§ **WHAT THE TASK ASKS**: Please print exactly the lines running from the one that contains "Open chat with the speech bubble icon" to the end of the data, with both lines included.

─── RECORDS SHOWN ───

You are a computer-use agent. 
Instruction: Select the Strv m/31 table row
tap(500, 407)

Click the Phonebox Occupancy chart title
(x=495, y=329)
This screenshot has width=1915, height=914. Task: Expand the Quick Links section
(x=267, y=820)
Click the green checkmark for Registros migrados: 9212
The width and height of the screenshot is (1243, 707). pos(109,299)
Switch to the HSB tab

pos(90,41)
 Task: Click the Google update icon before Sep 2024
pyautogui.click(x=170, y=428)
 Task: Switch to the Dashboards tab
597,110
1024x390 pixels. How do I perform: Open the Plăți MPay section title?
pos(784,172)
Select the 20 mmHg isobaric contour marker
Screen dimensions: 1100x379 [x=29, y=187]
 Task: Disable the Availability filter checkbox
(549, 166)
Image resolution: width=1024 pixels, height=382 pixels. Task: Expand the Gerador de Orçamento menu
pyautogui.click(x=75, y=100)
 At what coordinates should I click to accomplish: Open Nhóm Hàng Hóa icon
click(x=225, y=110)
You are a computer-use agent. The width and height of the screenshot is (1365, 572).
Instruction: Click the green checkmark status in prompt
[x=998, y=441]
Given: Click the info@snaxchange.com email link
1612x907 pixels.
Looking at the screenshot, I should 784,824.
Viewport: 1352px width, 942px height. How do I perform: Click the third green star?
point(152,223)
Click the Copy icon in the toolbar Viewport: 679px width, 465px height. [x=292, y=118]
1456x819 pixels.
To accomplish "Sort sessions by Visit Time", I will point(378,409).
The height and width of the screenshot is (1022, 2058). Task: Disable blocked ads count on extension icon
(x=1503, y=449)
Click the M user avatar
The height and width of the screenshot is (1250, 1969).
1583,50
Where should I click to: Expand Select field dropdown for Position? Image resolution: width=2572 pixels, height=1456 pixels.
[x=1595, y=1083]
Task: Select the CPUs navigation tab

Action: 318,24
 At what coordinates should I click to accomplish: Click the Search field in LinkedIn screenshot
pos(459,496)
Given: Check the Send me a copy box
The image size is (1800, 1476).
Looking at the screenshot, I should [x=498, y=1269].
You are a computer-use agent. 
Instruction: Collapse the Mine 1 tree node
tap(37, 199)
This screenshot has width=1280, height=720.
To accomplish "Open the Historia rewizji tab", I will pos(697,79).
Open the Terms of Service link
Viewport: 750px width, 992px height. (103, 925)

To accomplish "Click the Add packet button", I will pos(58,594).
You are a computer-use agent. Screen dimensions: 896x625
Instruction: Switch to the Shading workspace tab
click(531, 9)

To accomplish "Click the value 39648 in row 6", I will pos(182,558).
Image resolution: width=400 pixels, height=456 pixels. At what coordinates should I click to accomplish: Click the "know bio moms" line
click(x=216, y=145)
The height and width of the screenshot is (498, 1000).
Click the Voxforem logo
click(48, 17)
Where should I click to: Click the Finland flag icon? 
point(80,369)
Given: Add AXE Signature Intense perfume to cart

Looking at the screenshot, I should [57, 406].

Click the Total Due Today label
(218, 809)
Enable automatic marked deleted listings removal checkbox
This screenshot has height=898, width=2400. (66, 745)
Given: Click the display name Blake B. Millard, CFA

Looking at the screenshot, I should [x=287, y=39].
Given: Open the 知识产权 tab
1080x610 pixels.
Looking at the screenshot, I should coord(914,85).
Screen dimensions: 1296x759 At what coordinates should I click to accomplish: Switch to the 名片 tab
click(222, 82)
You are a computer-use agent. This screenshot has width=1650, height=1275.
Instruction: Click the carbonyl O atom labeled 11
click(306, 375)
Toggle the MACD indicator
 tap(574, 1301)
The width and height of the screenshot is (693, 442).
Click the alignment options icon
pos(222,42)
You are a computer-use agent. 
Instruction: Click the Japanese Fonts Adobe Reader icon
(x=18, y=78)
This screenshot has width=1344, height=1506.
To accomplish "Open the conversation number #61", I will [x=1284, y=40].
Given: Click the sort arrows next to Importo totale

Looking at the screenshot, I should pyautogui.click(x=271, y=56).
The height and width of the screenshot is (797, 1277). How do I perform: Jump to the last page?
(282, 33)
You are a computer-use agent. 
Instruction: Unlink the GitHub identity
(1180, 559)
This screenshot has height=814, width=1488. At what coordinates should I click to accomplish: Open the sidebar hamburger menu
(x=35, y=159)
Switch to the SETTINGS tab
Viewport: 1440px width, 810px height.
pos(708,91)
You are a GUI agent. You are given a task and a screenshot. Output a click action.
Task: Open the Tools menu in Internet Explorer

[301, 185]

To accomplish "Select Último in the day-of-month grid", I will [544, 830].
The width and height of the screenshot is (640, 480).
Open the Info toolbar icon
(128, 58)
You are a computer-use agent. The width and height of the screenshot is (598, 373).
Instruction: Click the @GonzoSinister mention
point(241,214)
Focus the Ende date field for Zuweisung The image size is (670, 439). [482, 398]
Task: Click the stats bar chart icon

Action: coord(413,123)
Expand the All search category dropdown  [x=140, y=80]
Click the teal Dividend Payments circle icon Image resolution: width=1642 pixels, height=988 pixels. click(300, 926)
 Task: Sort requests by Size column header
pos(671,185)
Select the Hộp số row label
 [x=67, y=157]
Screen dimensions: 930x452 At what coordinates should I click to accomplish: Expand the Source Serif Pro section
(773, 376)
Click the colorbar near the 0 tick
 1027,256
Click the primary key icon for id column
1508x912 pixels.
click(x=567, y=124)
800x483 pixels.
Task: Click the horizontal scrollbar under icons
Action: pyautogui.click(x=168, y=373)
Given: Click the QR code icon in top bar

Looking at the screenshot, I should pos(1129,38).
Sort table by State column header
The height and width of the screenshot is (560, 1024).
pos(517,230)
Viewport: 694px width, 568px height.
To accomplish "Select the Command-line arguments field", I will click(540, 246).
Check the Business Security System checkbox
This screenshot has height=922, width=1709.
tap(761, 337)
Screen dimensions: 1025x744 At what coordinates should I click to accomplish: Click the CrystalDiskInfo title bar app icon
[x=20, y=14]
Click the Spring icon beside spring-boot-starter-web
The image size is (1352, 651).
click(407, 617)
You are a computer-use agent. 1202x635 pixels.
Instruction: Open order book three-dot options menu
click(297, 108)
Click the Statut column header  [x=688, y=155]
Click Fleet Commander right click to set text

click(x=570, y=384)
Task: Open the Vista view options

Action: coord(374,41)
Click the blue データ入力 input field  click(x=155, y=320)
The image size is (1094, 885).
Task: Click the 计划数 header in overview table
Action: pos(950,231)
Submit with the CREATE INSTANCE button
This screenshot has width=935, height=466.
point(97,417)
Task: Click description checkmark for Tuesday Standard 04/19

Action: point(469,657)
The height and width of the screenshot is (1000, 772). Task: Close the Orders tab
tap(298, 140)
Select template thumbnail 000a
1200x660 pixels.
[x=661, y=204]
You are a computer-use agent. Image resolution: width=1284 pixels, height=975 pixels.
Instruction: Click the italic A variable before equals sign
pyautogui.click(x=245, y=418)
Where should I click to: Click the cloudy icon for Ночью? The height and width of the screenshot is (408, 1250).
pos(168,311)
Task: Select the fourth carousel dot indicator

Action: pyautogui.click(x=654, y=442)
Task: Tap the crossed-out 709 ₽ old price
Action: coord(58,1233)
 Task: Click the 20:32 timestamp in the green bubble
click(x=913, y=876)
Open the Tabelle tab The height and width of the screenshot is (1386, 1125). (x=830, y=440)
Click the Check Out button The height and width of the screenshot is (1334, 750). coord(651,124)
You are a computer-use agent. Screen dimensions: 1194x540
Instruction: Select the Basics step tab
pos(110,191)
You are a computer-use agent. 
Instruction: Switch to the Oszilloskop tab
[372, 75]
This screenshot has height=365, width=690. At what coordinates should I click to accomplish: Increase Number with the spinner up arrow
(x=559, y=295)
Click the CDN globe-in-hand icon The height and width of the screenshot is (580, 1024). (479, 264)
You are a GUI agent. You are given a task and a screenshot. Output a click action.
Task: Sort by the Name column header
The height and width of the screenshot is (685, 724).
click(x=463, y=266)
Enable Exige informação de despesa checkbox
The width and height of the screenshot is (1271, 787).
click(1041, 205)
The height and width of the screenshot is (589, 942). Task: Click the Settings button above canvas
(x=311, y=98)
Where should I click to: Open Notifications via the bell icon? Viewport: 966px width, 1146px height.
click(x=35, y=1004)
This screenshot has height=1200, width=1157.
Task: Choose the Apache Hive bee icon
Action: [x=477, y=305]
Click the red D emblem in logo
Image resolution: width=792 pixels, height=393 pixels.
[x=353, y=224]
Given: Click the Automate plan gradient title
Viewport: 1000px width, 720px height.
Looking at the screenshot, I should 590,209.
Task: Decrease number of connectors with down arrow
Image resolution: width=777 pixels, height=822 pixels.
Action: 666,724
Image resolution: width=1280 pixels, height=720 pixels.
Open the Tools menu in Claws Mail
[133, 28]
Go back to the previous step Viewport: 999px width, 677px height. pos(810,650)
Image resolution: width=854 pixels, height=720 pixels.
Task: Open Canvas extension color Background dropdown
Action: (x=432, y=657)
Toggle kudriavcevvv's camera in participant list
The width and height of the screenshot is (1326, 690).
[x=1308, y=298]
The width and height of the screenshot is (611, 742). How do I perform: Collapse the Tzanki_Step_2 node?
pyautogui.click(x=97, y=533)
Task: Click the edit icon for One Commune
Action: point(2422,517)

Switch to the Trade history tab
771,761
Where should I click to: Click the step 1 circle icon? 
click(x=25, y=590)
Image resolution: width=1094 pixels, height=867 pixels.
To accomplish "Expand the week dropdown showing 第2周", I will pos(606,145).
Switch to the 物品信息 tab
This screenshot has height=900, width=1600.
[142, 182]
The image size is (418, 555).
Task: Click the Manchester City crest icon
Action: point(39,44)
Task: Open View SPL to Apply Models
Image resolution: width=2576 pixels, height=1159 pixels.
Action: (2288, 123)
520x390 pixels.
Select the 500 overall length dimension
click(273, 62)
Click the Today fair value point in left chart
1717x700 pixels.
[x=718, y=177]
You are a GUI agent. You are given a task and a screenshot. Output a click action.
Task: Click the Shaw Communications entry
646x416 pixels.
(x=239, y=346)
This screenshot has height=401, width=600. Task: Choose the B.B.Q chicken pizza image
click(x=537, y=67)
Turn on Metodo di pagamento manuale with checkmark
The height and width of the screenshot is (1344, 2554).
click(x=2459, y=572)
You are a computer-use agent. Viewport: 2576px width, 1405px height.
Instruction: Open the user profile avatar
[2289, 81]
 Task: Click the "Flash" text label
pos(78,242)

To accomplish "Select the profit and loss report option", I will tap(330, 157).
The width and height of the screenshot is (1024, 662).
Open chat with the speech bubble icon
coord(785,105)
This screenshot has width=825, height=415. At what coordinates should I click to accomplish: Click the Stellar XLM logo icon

───

§ **SOLUTION TO THIS PROBLEM**:
Open chat with the speech bubble icon
coord(785,105)
This screenshot has width=825, height=415. At what coordinates should I click to accomplish: Click the Stellar XLM logo icon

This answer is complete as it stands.